Un roman qui commence par « J’ai pensé que ce serait une erreur de tuer le chat » sent à plein nez le poilitiquement incorrect. Julia Deck joue sur un monde idéal qui se fissure. Elle dribble avec des éco-quartiers qui perdent la boule pour atteindre le but ultime : l’explosion de fous rires. Et ça marche !
C’est absolument irriresistible !!!
Gros crush. A lire sur la plage statique de votre choix cet été...


 

Glossaire: 


Julia Deck : écrivaine née en 1974, a fait son lycée à Henri IV, et des études de lettres à la Sorbonne, ceci explique sans doute cela.
Propriété privée est son 5e ouvrage.


Toto : Artiste de la rive gauche du Scorff, peintre ultrasensible, sculpteur écorché. Créateur de poules, de zèbres, de cartes, et du célèbre cargo au port de Sainte-Catherine à Locmiquélic.

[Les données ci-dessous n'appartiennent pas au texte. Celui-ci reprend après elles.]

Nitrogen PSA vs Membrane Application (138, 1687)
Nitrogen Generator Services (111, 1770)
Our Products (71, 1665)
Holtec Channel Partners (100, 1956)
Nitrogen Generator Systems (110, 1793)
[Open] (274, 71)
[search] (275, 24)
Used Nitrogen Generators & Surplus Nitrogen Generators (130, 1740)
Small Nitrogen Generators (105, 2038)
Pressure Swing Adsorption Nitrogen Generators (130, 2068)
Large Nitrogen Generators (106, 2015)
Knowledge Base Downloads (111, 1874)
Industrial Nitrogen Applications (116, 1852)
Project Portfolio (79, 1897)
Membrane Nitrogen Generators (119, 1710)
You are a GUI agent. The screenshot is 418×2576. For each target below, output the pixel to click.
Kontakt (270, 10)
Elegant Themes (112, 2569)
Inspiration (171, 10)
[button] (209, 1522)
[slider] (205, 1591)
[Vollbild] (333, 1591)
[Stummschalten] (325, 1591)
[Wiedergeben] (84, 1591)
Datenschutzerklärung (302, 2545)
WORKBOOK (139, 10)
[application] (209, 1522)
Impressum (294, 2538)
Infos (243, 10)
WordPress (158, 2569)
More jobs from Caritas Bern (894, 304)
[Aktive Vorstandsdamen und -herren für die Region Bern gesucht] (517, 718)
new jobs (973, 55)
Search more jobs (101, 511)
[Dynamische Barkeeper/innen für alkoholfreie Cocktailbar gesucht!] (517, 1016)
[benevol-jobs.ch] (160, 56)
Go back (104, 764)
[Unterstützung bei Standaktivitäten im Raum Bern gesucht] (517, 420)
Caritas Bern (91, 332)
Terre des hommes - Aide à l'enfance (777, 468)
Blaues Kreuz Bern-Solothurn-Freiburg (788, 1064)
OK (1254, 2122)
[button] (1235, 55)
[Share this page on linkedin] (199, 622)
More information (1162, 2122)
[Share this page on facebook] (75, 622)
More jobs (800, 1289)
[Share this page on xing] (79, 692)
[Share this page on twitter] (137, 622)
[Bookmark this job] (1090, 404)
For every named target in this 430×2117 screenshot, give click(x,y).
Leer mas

SHA : Solution-Hydro-Alcoolique, mais depuis march, cha tout le monde le chait.

Marcel : Proust évoque au coeur des 2400 pages de la Recherche, les réminiscences de ses premiers plaisirs à travers une madeleine qui convoque le souvenir charmant d’un dimanche matin à Combray.

Imagination : Groupe post-disco-électro-soul. Just an illusion cartonne en 82, il paraît que Mitterrand se déhanchait sur ce tube, mais mon info n’est pas vérifiée…


 

 

 

 

 

 

Blanche Gardin : Aïe, ça pique faites gaffe! Le dessin d’enfant apparait dans son spectacle réalisé avec Fab Caro, le mieux c’est de regarder et d’éloigner tout enfant de moins de 40 ans de la pièce.




 

 

 

 

 

 


Fabrice Thomas
: Artiste atteint par le virus CO-VIE de la métaphore d’une nature qui reprendrait ses droits.